Summary and Setup

This is a new lesson built with The Carpentries Workbench.

This workshop provides a practical introduction to functional enrichment analysis following differential expression in RNA-seq studies. We will compare two major enrichment strategies, over-representation analysis (ORA) and functional class scoring (FCS), and discuss when each approach is most appropriate. Participants will learn how to implement these methods in R using packages including clusterProfiler, fgsea, Reg-Enrich and STRINGdb, drawing on pathway and gene-set resources such as Gene Ontology, KEGG Pathway Database and Molecular Signatures Database. By the end of this workshop, you will have a clear understanding of how to interpret enriched pathways in RNA-seq data.

This workshop is largely based on the Galaxy-based workshop RNA-seq genes to pathways on the Galaxy Training Network.

Prerequisite

Installed R and RStudio
Have basic R knowledge
Completed ‘Intro to R for Biologists’ and ‘RNA-seq: From reads to counts to genes’, or equivalent

R Packages & Datasets

In this workshop, we will learn how to use clusterProfiler, fgsea, RegEnrich and STRINGdb tools, along with related dependencies org.Mm.eg.db, impute and preprocessCore.

Please install the following packages:

R


## Install BiocManager if not already installed
if (!requireNamespace("BiocManager", quietly = TRUE)) {
    install.packages("BiocManager")
}

## List of Bioconductor packages
bioc_packages <- c(
    "edgeR",
    "goseq",
    "fgsea",
    "EGSEA",
    "clusterProfiler",
    "org.Mm.eg.db",
    "enrichplot",
    "pathview",
    "preprocessCore",
    "RegEnrich",
    "STRINGdb"
)

## Install Bioconductor packages
BiocManager::install(bioc_packages, ask = FALSE, update = TRUE)

## Install CRAN packages
cran_packages <- c(
    "ggplot2",
    "impute"
)

install.packages(cran_packages)

The original dataset is from Fu et al., 2015 and described in the this tutorial.
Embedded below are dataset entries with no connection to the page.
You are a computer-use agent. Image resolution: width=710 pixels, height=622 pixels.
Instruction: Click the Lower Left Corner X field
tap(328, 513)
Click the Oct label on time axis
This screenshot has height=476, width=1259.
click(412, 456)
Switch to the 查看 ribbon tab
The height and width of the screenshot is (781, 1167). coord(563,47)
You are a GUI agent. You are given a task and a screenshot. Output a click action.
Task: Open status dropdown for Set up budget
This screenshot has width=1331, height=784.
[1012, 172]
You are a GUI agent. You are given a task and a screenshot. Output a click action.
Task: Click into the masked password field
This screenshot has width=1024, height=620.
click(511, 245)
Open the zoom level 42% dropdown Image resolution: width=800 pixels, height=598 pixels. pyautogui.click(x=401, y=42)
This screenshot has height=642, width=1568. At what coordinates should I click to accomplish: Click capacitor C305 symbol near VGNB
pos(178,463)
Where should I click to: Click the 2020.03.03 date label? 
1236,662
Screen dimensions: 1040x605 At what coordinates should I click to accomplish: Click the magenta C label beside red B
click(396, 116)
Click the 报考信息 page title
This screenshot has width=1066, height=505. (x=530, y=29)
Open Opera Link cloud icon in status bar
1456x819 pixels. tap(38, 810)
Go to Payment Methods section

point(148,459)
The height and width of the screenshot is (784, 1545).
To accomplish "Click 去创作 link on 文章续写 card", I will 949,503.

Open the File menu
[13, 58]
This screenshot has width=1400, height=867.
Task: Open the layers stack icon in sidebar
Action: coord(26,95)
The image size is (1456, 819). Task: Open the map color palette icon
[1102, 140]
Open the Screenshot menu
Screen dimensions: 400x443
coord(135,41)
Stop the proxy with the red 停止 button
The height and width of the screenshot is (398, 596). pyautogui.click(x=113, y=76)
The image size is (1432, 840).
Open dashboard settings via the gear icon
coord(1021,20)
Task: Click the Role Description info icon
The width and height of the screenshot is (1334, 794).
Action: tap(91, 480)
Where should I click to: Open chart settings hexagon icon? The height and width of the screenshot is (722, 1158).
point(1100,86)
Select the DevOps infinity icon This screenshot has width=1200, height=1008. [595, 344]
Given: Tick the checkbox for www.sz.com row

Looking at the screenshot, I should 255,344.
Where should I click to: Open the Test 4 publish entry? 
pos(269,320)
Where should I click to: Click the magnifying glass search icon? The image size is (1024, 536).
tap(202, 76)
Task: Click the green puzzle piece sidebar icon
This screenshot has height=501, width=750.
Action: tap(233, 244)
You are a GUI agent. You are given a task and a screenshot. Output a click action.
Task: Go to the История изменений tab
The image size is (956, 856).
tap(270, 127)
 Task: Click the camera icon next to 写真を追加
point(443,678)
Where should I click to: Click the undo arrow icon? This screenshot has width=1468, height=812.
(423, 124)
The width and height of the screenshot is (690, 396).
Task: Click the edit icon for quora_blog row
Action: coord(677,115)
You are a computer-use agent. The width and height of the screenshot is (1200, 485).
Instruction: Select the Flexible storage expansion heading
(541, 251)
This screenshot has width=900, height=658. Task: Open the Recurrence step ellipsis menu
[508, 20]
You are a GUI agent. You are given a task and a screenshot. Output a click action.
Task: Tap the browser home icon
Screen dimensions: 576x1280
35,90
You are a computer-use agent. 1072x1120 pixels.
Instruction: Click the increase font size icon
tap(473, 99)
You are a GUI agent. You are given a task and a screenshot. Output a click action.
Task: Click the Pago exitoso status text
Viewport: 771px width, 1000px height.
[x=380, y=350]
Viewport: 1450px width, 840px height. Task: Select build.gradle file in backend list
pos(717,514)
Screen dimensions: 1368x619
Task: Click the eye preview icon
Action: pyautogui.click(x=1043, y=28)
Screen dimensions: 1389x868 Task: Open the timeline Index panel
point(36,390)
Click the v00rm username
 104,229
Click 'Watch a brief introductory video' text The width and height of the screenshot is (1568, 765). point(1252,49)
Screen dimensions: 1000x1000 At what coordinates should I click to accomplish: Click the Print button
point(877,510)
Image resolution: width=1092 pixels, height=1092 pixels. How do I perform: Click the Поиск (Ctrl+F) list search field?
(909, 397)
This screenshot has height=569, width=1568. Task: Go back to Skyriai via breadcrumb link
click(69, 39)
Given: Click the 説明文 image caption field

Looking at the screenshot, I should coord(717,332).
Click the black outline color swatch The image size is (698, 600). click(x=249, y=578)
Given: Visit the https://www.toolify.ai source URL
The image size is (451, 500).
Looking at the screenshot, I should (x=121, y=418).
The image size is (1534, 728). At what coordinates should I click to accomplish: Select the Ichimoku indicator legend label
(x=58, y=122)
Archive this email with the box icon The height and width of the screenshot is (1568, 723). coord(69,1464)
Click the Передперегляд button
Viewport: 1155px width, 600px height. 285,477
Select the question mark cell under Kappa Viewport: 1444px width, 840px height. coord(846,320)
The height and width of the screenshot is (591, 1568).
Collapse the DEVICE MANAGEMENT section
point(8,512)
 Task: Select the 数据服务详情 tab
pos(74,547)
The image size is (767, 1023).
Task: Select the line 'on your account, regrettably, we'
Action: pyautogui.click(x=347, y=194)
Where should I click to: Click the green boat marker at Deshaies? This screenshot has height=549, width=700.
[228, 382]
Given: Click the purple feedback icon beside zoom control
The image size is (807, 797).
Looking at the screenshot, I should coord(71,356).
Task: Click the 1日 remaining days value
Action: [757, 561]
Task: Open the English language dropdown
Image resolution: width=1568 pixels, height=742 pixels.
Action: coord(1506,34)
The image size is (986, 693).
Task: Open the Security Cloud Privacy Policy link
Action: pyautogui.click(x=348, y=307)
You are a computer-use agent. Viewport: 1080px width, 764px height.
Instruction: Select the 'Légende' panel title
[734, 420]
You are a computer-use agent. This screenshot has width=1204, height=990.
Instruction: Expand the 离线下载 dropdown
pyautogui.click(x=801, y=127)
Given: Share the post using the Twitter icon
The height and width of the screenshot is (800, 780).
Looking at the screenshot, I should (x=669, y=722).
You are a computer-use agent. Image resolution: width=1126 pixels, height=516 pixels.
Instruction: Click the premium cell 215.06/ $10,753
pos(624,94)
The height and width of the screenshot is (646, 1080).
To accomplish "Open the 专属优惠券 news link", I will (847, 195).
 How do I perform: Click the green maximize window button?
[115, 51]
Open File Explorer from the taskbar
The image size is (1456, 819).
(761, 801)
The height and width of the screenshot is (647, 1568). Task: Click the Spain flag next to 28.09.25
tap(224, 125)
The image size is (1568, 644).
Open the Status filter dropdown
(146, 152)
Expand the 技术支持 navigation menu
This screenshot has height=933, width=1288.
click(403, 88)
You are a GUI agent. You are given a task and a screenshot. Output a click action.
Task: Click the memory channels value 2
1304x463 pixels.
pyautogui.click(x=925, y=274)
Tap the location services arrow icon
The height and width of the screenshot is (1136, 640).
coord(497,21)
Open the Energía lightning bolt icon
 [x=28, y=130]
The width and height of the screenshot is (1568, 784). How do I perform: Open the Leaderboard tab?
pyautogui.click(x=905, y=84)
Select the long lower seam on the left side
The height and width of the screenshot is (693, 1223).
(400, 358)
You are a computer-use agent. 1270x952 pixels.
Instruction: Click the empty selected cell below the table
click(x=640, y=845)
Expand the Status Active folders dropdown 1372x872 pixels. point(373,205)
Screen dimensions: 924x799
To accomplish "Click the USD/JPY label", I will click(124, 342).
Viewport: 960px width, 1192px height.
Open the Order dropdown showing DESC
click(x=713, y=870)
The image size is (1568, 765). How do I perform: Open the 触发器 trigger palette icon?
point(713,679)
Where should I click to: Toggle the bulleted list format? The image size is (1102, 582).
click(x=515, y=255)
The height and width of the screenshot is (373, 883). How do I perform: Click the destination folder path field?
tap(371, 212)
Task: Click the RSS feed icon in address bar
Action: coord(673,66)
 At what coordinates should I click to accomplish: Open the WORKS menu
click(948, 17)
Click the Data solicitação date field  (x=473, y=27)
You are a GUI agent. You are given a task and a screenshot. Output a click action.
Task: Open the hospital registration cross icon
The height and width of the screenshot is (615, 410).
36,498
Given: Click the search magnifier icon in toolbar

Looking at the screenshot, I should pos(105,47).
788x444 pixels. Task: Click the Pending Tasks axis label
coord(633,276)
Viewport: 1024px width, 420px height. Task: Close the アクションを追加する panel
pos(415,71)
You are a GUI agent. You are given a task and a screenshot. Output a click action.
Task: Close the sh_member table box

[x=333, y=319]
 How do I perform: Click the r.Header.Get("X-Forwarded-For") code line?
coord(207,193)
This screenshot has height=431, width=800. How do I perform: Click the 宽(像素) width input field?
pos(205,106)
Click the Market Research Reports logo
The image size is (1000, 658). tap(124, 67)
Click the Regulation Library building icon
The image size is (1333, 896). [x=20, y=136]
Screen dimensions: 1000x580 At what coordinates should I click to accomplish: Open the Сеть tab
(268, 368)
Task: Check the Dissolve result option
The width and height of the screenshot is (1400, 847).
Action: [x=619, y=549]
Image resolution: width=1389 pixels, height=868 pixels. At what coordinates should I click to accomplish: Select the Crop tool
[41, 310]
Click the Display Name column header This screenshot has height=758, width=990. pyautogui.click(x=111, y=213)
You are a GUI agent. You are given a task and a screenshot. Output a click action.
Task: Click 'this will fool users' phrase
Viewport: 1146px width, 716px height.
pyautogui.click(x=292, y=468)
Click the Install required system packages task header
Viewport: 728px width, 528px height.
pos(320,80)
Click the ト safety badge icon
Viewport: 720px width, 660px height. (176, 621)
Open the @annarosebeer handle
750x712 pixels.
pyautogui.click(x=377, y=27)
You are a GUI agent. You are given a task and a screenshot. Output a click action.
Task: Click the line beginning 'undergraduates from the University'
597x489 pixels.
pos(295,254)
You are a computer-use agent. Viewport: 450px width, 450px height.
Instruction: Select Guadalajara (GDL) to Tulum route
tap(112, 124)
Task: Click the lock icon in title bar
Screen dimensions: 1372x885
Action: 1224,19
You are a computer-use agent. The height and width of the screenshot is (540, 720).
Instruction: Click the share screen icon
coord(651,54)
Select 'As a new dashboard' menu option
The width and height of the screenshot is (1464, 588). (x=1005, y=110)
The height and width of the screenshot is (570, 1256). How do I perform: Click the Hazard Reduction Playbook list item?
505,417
We have provided the data we will be using within the GitHub repo. To access them:

The code assumes that these files are in a folder called “data” but you can adjust the code to the correct download path as needed.

You can load some of the data directly from Zenodo into your RStudio enviornment with the following code:

R


# To download files from Zenodo

dataurl <- "https://zenodo.org/record/2596382/files/"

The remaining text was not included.